» **GOAL OF THE EXERCISE**:
The task calls for every entry to be printed word for word, without the images.

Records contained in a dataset
((

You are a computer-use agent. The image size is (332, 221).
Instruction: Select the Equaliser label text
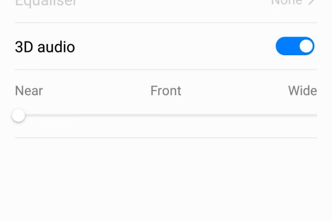point(45,3)
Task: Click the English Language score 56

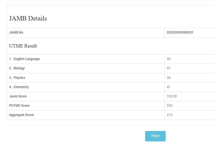Action: tap(169, 59)
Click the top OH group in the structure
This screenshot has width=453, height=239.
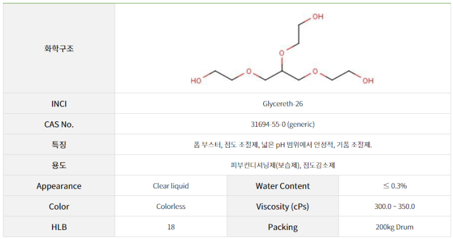click(x=317, y=17)
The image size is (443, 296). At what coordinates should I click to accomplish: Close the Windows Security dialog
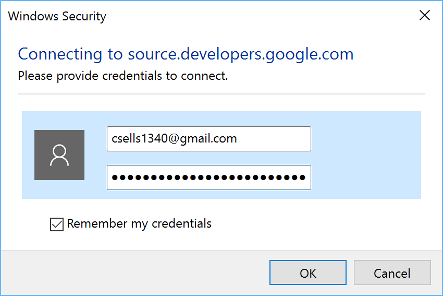coord(425,15)
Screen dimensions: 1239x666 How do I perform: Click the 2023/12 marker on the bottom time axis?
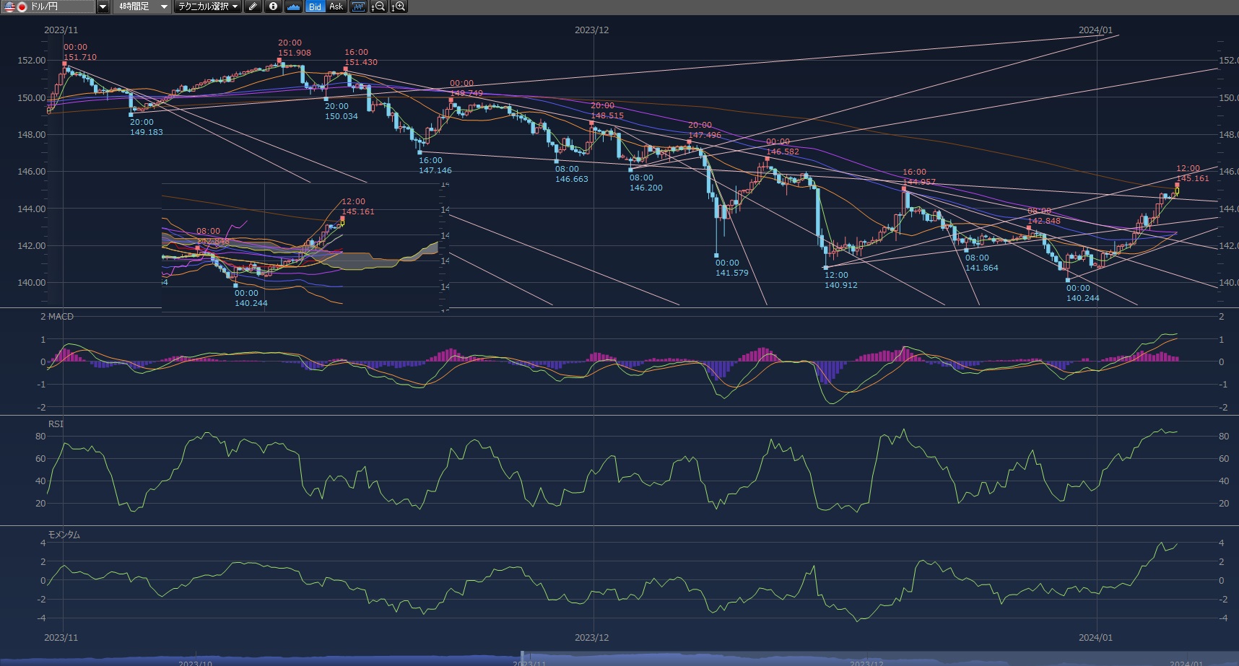tap(591, 638)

))

» **EXERCISE SOLUTION**:
You are a computer-use agent. The image size is (332, 221).
Instruction: Select the Equaliser label text
point(45,3)
Task: Click the English Language score 56

Action: tap(169, 59)
Click the top OH group in the structure
This screenshot has width=453, height=239.
click(x=317, y=17)
The image size is (443, 296). At what coordinates should I click to accomplish: Close the Windows Security dialog
coord(425,15)
Screen dimensions: 1239x666 How do I perform: Click the 2023/12 marker on the bottom time axis?
tap(591, 638)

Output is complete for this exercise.